Associate Director, GMP QA

At Genmab, we are dedicated to building extra[not]ordinary® futures, together, by developing antibody products and groundbreaking, knock-your-socks-off KYSO antibody medicines® that change lives and the future of cancer treatment and serious diseases. We strive to create, champion and maintain a global workplace where individuals' unique contributions are valued and drive innovative solutions to meet the needs of our patients, care partners, families and employees.

Our people are compassionate, candid, and purposeful, and our business is innovative and rooted in science. We believe that being proudly authentic and determined to be our best is essential to fulfilling our purpose. Yes, our work is incredibly serious and impactful, but we have big ambitions, bring a ton of care to pursuing them, and have a lot of fun while doing so.

Does this inspire you and feel like a fit? Then we would love to have you join us!

The Role

Genmab is seeking an enthusiastic and experienced GMP QA Associate Director for our brand-new Clinical Packaging & Labelling Facility. In this newly established role, you will set the quality direction for the Clinical Pack & Label activities and as delegated Qualified Person take part in certification of IMP for Genmab clinical trials.

The In-house packaging facility is part of Genmab's Technical Operations organization and located in Ballerup which will be your main place of work. The packaging facility will, when ready, be responsible for supporting Genmab's innovative products by performing packaging and labelling activities for clinical trials.

As GMP QA Associate Director you will be an important part of the global GMP QA team to ensure compliance to industry standards and regulations. The role does not include people management.

The QA GMP team at Genmab currently employs 40 people located in Denmark, China and US. Our new colleague will report to Team Lead QA GMP Early Development located in Valby, Denmark.

Key Responsibilities

The responsibilities of the GMP QA Associate Director will include, but not be limited to:

• Lead QA oversight of packaging & labelling activities, including review and approval of Master Batch Records (MBRs), SOPs, and logbooks.
• Perform delegated QP certification of IMP batches for clinical trials.
• QA approver of qualification and validation of equipment and processes.
• Drive inspection readiness and ensure continuous GMP compliance of documentation and procedures.
• Promote collaborative relations with internal stakeholders and external partners to support a seamless supply chain.
• Perform audits and evaluations of suppliers and contractors relevant for the Packing and labelling site and operations.
• Manage quality records such as deviations, CAPAs, and change controls.
• Contribute to updates and improvements to Genmab's Pharmaceutical Quality System.

• You hold a MSc degree or equivalent in a relevant life science subject.
• You have +10 years' experience from the pharmaceutical industry preferably including in-house manufacturing.
• Solid knowledge of GMP and clinical development processes.
• Experience with IMP, or AxMPs is a strong plus.
• Lead auditor experience is an advantage.
• You will bring hands-on, pragmatic approach with excellent problem-solving skills.
• You have a collaborative mindset, capable of thriving in a fast-paced, evolving environment.
• Excellent written and verbal communication skills in English.

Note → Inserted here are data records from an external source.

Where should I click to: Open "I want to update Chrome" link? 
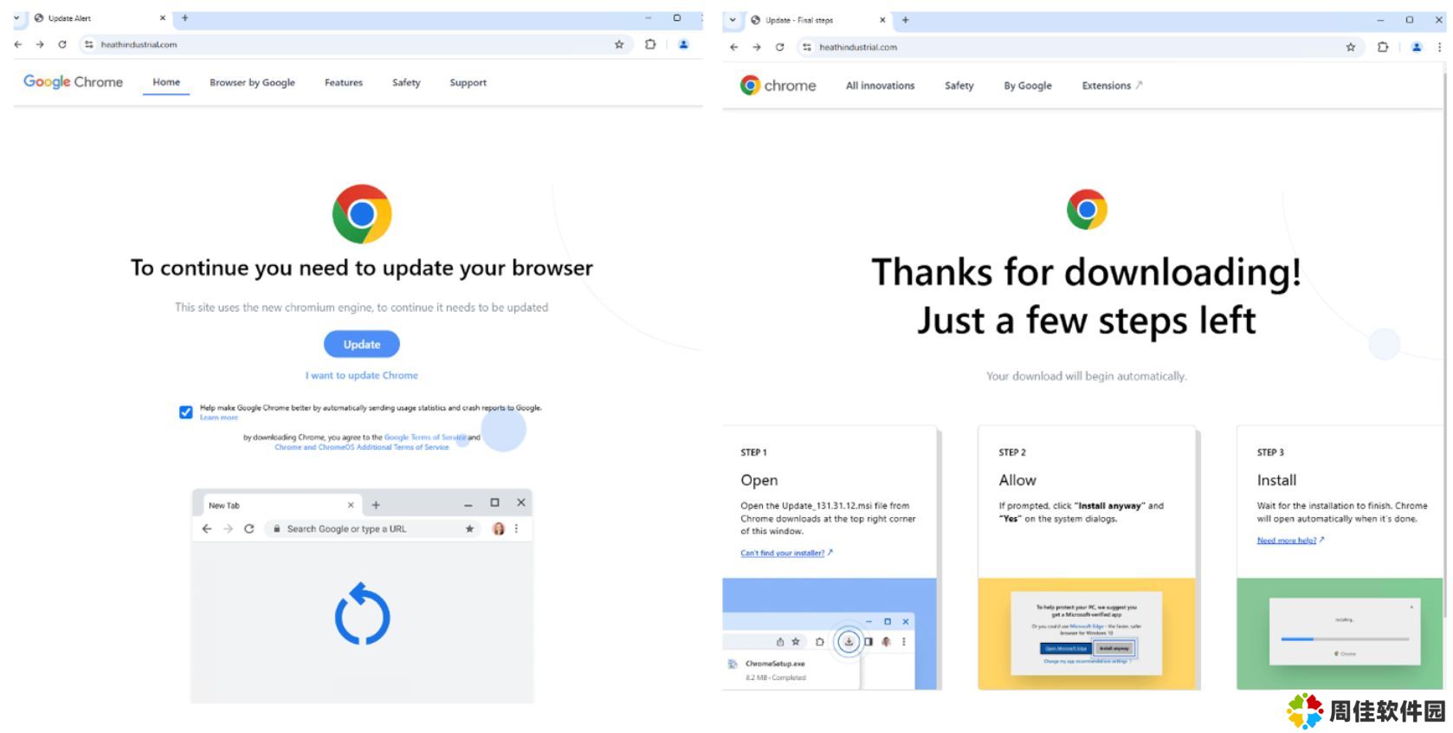pyautogui.click(x=362, y=375)
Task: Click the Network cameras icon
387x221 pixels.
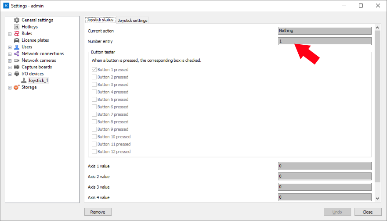Action: 17,61
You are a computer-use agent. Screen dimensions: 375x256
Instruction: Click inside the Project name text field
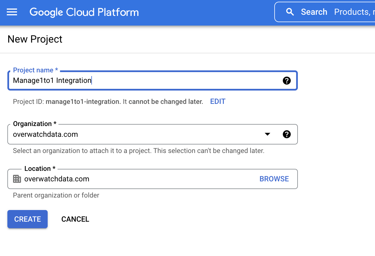[142, 81]

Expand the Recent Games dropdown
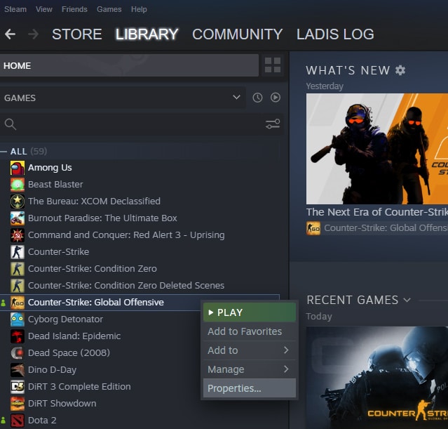[406, 301]
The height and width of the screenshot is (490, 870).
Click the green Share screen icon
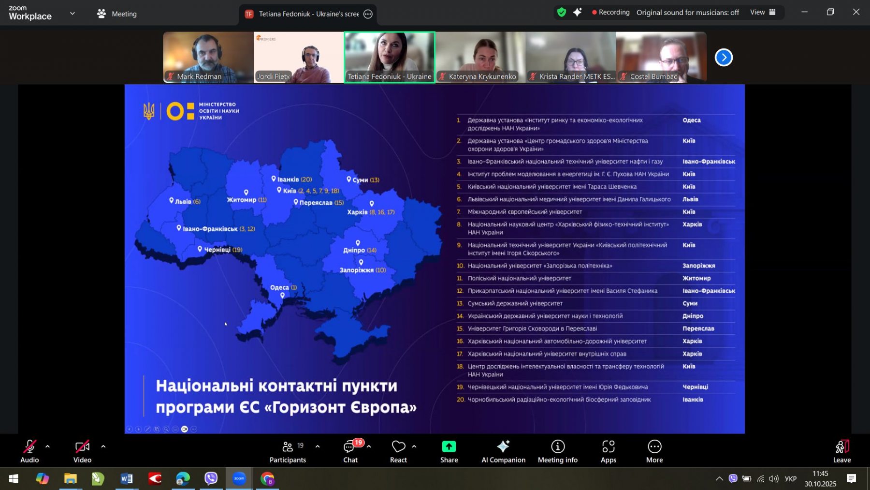click(x=449, y=446)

• You are genuinely passionate about our purpose
• You bring precision and excellence to all that you do
• You believe in our rooted-in-science approach to problem-solving
• You are a generous collaborator who can work in teams with a broad spectrum of backgrounds
• You take pride in enabling the best work of others on the team
• You can grapple with the unknown and be innovative
• You have experience working in a fast-growing, dynamic company (or a strong desire to)
• You work hard and are not afraid to have a little fun while you do so!